▶ **About this task**:
All of the data must be output exactly, with every picture left out.

Collection entries
......
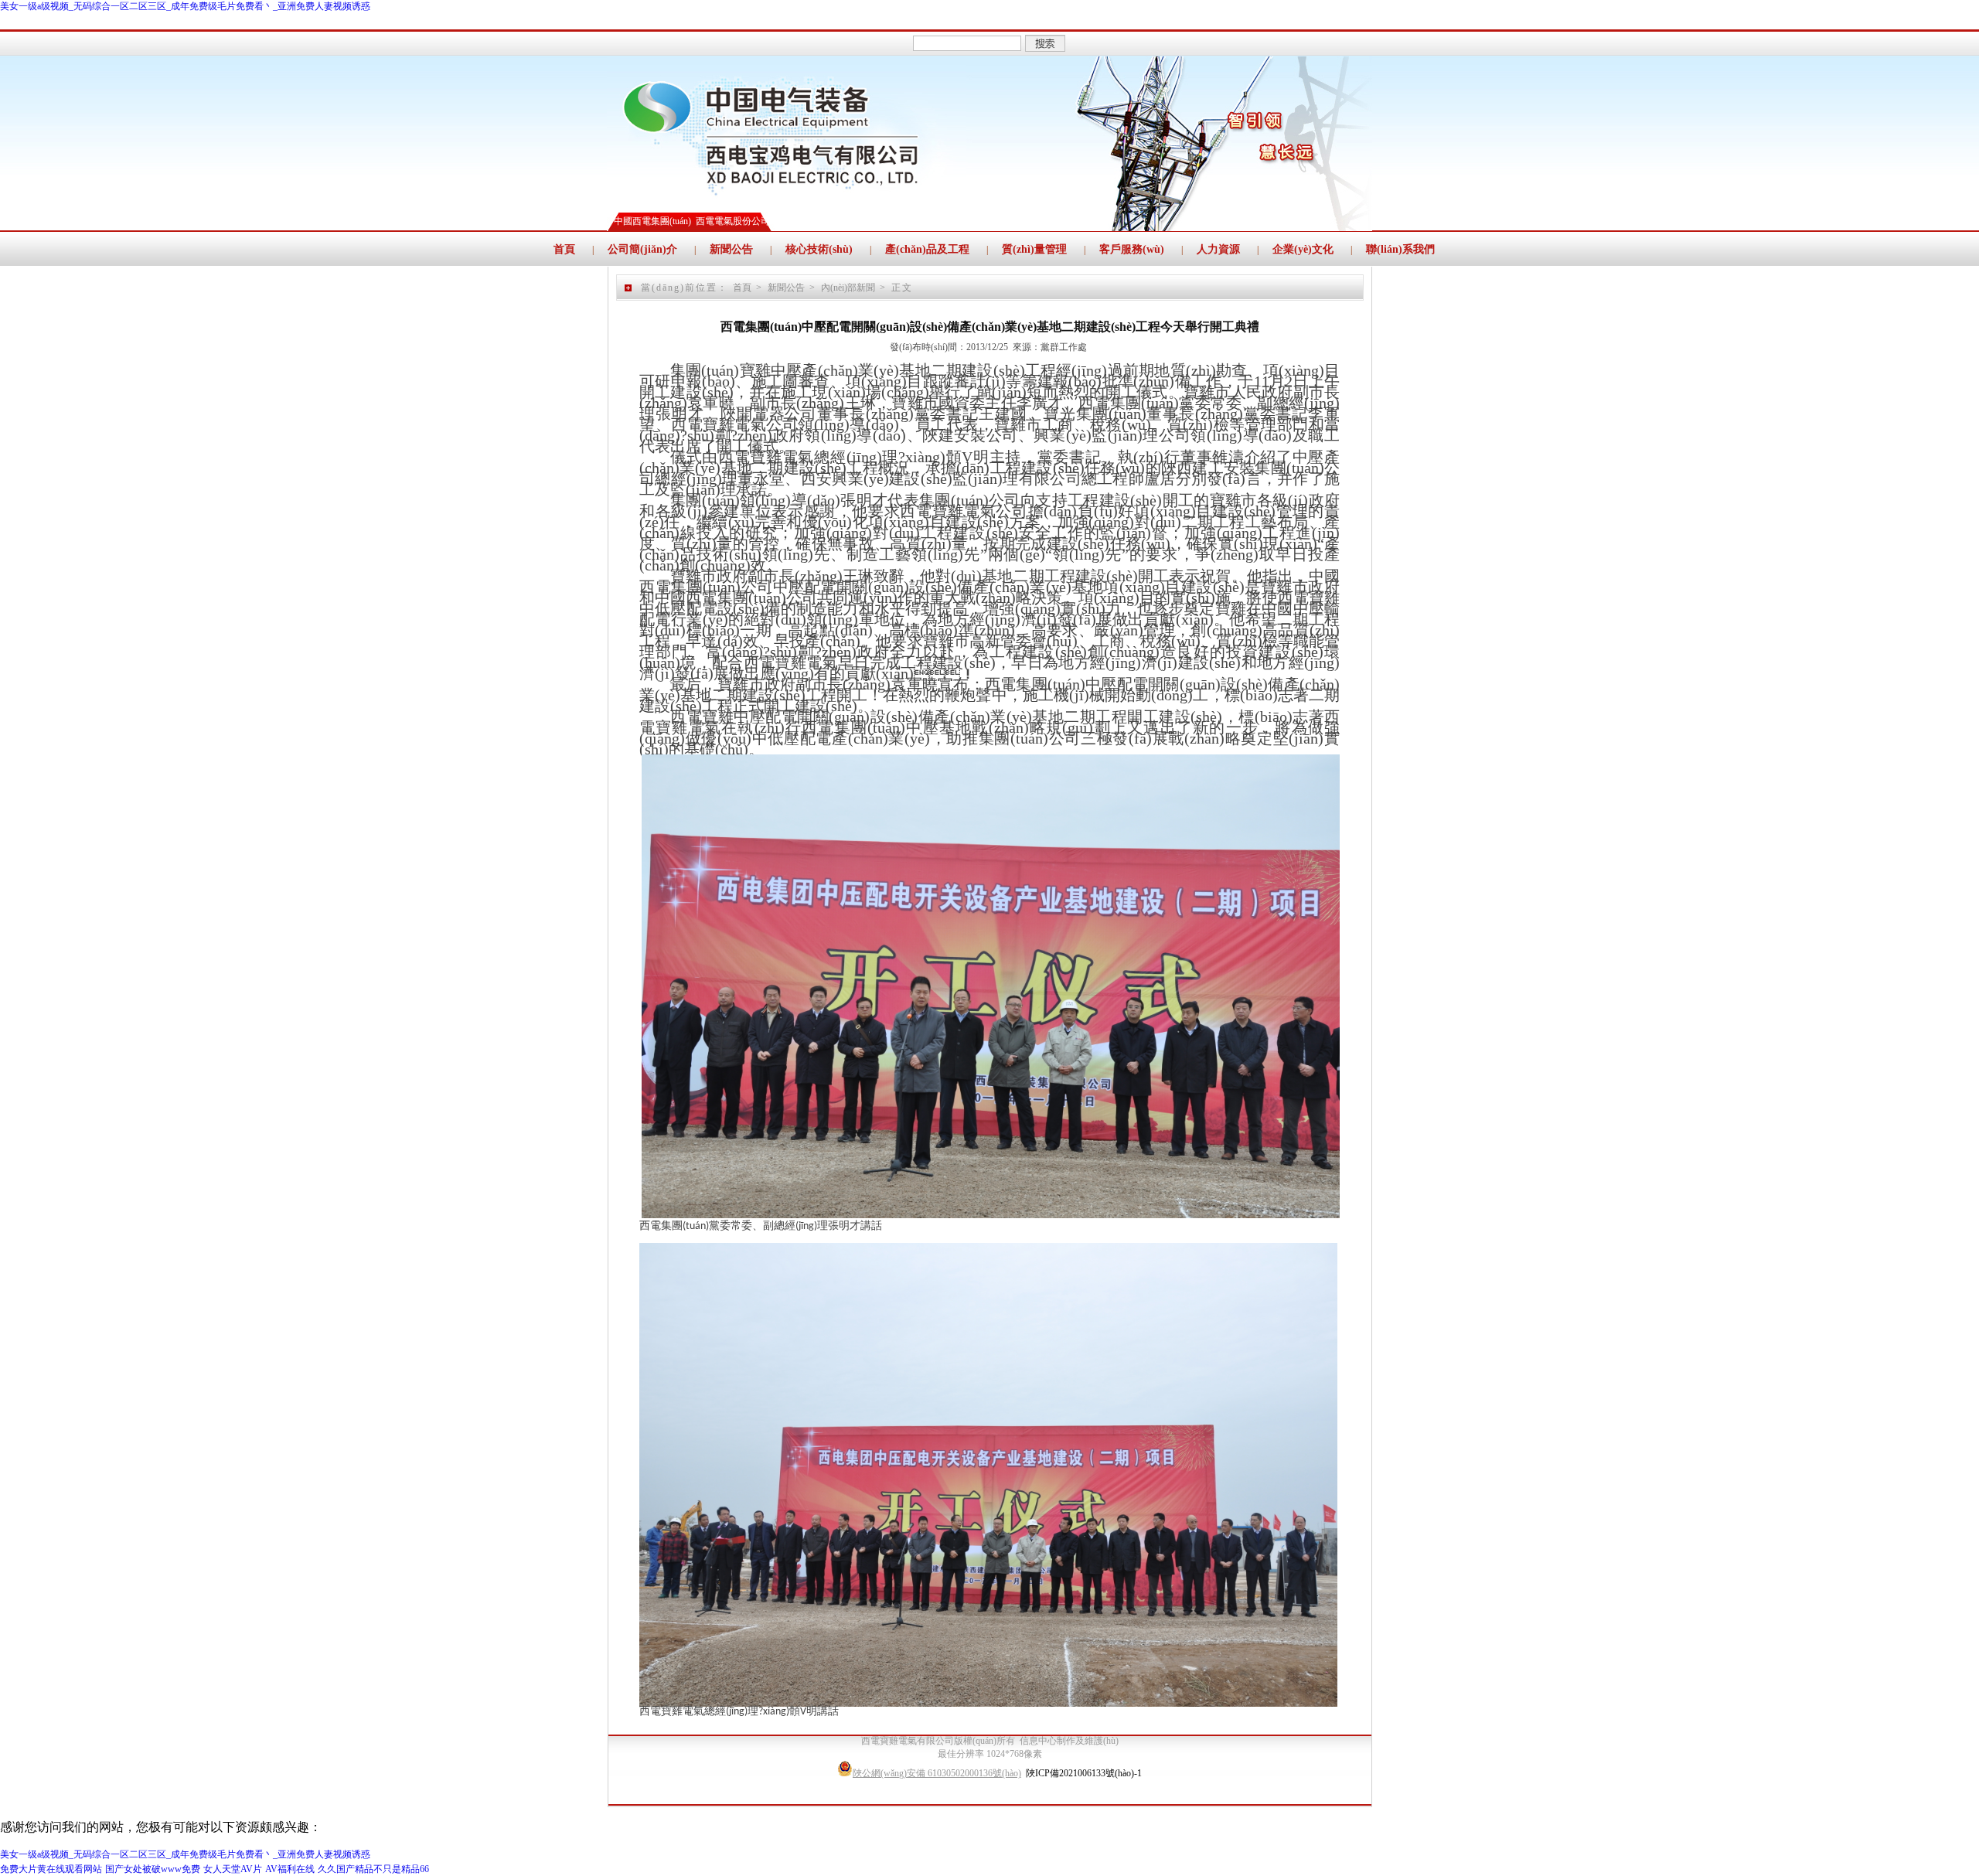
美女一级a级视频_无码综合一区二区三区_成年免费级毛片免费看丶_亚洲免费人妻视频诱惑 (185, 6)
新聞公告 (786, 287)
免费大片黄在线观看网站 (51, 1869)
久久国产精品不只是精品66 (373, 1869)
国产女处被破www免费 (152, 1869)
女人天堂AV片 (232, 1869)
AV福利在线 (290, 1869)
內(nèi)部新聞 (848, 287)
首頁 (742, 287)
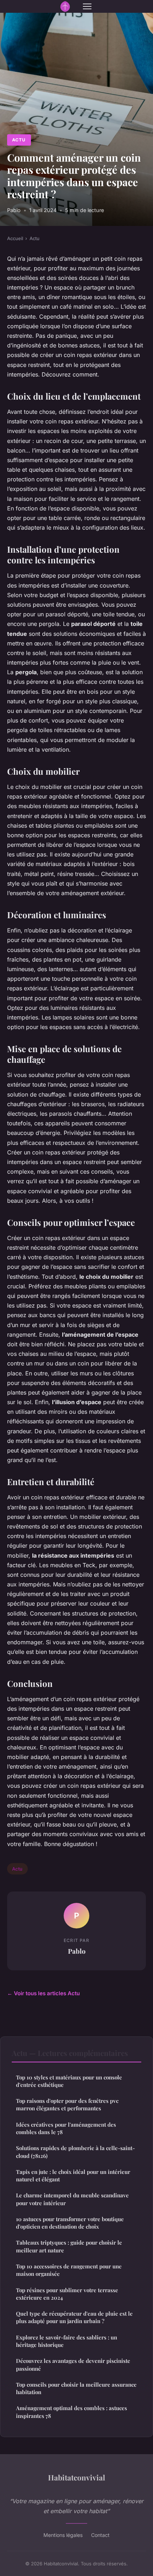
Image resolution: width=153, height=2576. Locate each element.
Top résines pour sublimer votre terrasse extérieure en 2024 (67, 2294)
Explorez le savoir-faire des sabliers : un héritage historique (66, 2341)
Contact (100, 2535)
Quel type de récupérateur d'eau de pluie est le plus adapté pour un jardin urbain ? (74, 2317)
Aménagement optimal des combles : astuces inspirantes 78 (71, 2411)
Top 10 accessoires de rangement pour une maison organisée (69, 2270)
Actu (19, 139)
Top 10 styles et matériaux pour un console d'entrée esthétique (69, 2081)
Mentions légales (63, 2535)
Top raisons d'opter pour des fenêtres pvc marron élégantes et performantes (67, 2104)
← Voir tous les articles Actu (43, 1993)
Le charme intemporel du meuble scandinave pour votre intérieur (72, 2199)
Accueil (15, 238)
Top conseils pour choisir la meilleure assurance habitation (76, 2388)
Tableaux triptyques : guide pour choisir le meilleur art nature (69, 2246)
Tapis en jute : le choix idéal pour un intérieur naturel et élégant (73, 2175)
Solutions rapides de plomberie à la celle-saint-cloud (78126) (75, 2151)
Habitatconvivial (76, 2477)
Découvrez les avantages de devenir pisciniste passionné (73, 2364)
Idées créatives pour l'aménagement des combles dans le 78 (66, 2128)
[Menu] (87, 6)
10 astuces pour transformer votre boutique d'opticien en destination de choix (70, 2222)
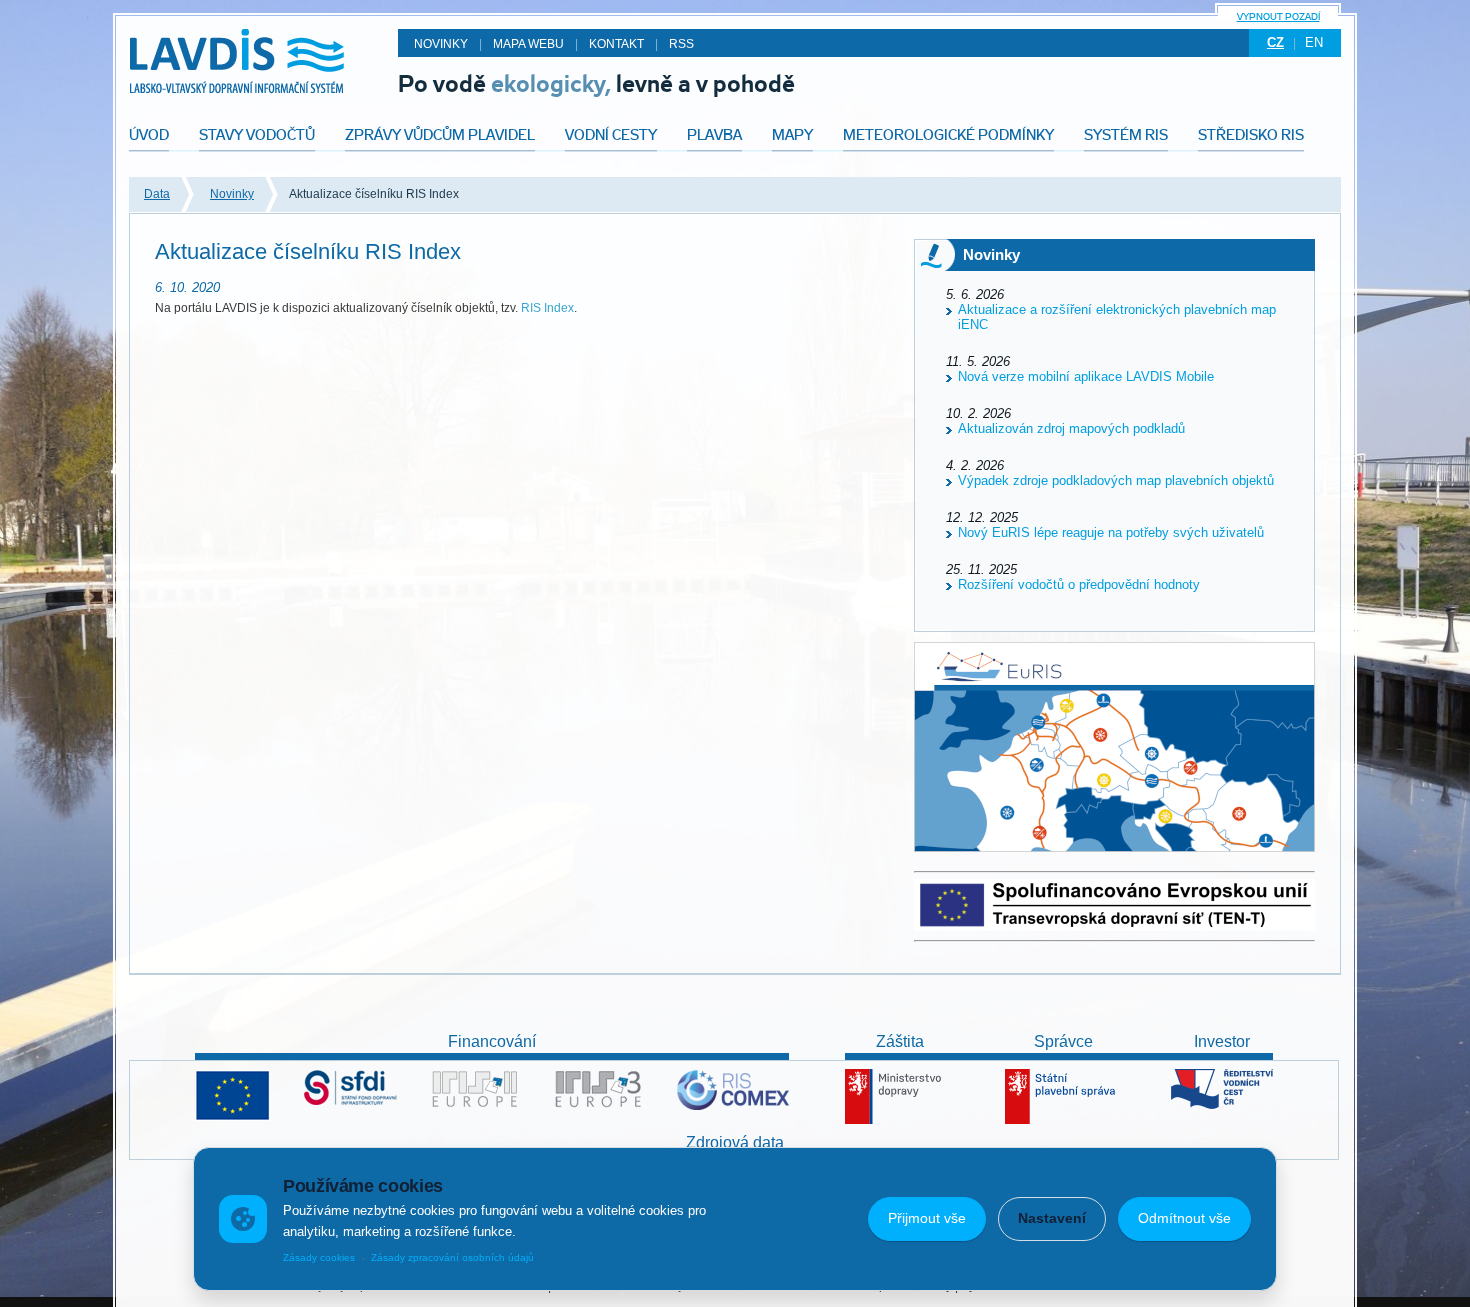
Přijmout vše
......
▶ **Written response**:
美女一级a级视频_无码综合一区二区三区_成年免费级毛片免费看丶_亚洲免费人妻视频诱惑 (185, 6)
新聞公告 (786, 287)
免费大片黄在线观看网站 (51, 1869)
久久国产精品不只是精品66 (373, 1869)
国产女处被破www免费 (152, 1869)
女人天堂AV片 (232, 1869)
AV福利在线 (290, 1869)
內(nèi)部新聞 (848, 287)
首頁 (742, 287)
Image resolution: width=153, height=2576. Locate each element.
Top résines pour sublimer votre terrasse extérieure en 2024 (67, 2294)
Explorez le savoir-faire des sabliers : un héritage historique (66, 2341)
Contact (100, 2535)
Quel type de récupérateur d'eau de pluie est le plus adapté pour un jardin urbain ? (74, 2317)
Aménagement optimal des combles : astuces inspirantes 78 (71, 2411)
Top 10 accessoires de rangement pour une maison organisée (69, 2270)
Actu (19, 139)
Top 10 styles et matériaux pour un console d'entrée esthétique (69, 2081)
Mentions légales (63, 2535)
Top raisons d'opter pour des fenêtres pvc marron élégantes et performantes (67, 2104)
← Voir tous les articles Actu (43, 1993)
Le charme intemporel du meuble scandinave pour votre intérieur (72, 2199)
Accueil (15, 238)
Top conseils pour choisir la meilleure assurance habitation (76, 2388)
Tableaux triptyques : guide pour choisir le meilleur art nature (69, 2246)
Tapis en jute : le choix idéal pour un intérieur naturel et élégant (73, 2175)
Solutions rapides de plomberie à la celle-saint-cloud (78126) (75, 2151)
Habitatconvivial (76, 2477)
Découvrez les avantages de devenir pisciniste passionné (73, 2364)
Idées créatives pour l'aménagement des combles dans le 78 (66, 2128)
[Menu] (87, 6)
10 astuces pour transformer votre boutique d'opticien en destination de choix (70, 2222)
Přijmout vše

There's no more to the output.